Real World OCaml

2nd Edition (in progress)
Table of Contents

Preprocessing with ppx

One powerful feature in OCaml is a facility to extend the standard language via extension points. These represent placeholders in the OCaml syntax tree and are ignored by the standard compiler tooling, beyond being delimited and stored in the abstract syntax tree alongside the normal parsed source code. They are intended to be expanded by external tools that select extension nodes that can interpret them. The external tools can choose to generate further OCaml code by transforming the input syntax tree, thus forming the basis of an extensible preprocessor for the language.

There are two primary forms of extension points in OCaml: attributes and extension nodes. Let’s first run through some examples of what they look like, and then see how to use them in your own code.

Extension Attributes

Attributes supply additional information that is attached to a node in the OCaml syntax tree, and subsequently interpreted and expanded by external tools.

The basic form of an attribute is the [@ ... ] syntax. The number of @ symbols defines which part of the syntax tree the attribute is bound to:

  • a single [@ binds to expressions and individual type definitions.
  • a double [@@ binds to blocks of code, such as module definitions, type declarations or class fields.
  • a triple [@@@ appears as a standalone entry in a module implementation or signature, and are not tied to any specific source code node.

The OCaml compiler has some useful builtin attributes that we can use to illustrate their use without requiring any external tools. Let’s first look at the use of the standalone attribute @@@warning to toggle an OCaml compiler warning.

module Abc = struct

[@@@warning "+10"]
let a = Sys.get_argv (); ()

[@@@warning "-10"]
let b = Sys.get_argv (); ()
>Line 4, characters 11-26:
>Warning 10: this expression should have type unit.
>module Abc : sig val a : unit val b : unit end

The warning number in our example is taken from the compiler manual page. In this case, warning 10 emits a message if the expression in a sequence doesn’t have type unit. The @@@warning nodes in the module implementation cause the compiler to change its behaviour within the scope of that structure only.

An annotation can also be more narrowly attached to a block of code. For example, a module implementation can be annotated with @@deprecated to indicate that it should not be used in new code:

module Planets = struct
  let earth = true
  let pluto = true
end [@@deprecated "Sorry, Pluto is no longer a planet.
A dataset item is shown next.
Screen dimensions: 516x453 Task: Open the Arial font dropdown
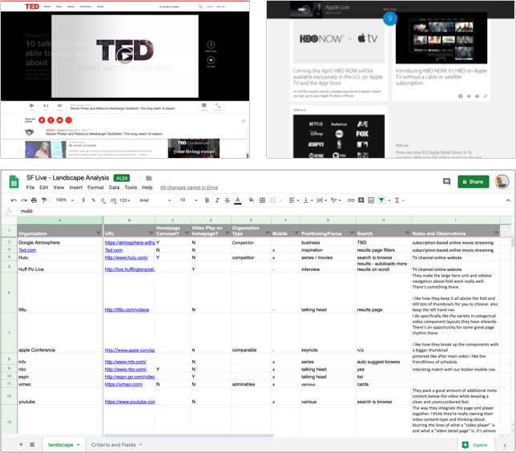pyautogui.click(x=155, y=200)
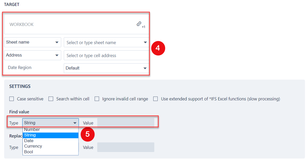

Use the Planets2016 module instead."]
>module Planets : sig val earth : bool val pluto : bool end
module Planets2016 = struct
  let earth = true
  let pluto = false
>module Planets2016 : sig val earth : bool val pluto : bool end

In this example, the @@deprecated annotation is only attached to the Planets module, and the human-readable argument string redirects developers to the newer code. Now if we try to use the value that has been marked as deprecated, the compiler will issue a warning.
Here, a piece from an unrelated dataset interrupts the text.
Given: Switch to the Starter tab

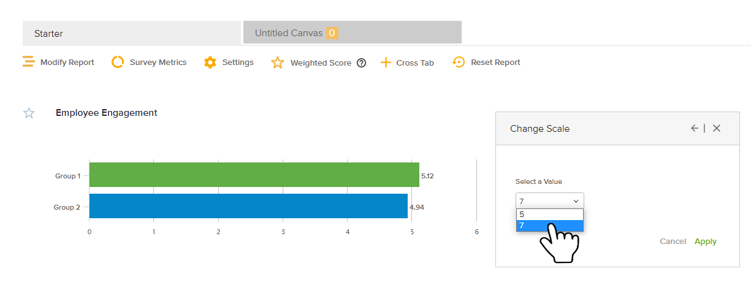Looking at the screenshot, I should coord(131,33).
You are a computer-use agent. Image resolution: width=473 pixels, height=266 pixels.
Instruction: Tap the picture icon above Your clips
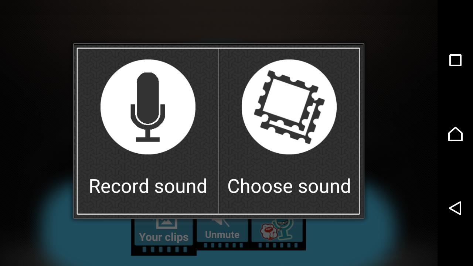[166, 223]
let is_pluto_a_planet = Planets.pluto;;
>Line 1, characters 25-38:
>Alert deprecated: module Planets
>Sorry, Pluto is no longer a planet. Use the Planets2016 module instead.
>val is_pluto_a_planet : bool = true
let is_pluto_a_planet = Planets2016.pluto;;
>val is_pluto_a_planet : bool = false

Finally, an attribute can also be attached to an individual expression. In the next example, the @warn_on_literal_pattern attribute indicates that the argument to the type constructor should not be pattern matched upon with a constant literal.

type program_result =
| Error of string [@warn_on_literal_pattern]
| Exit_code of int
>type program_result = Error of string | Exit_code of int
let exit_with = function
| Error "It blew up" -> 1
| Exit_code code -> code
| Error _ -> 100
>Line 2, characters 11-23:
>Warning 52: Code should not depend on the actual values of
>this constructor's arguments. They are only for information
>and may change in future versions. (See manual section 9.5)
>val exit_with : program_result -> int = <fun>

Commonly used extension attributes

We have already used extension points in Chapter 19, Data Serialization With S Expressions to generate boilerplate code for handling s-expressions.


### Extension Nodes

While extension points are useful for annotating existing source code, we also need a mechanism to store generic placeholders within the OCaml AST for code generation. OCaml provides this facility via the extension node syntax.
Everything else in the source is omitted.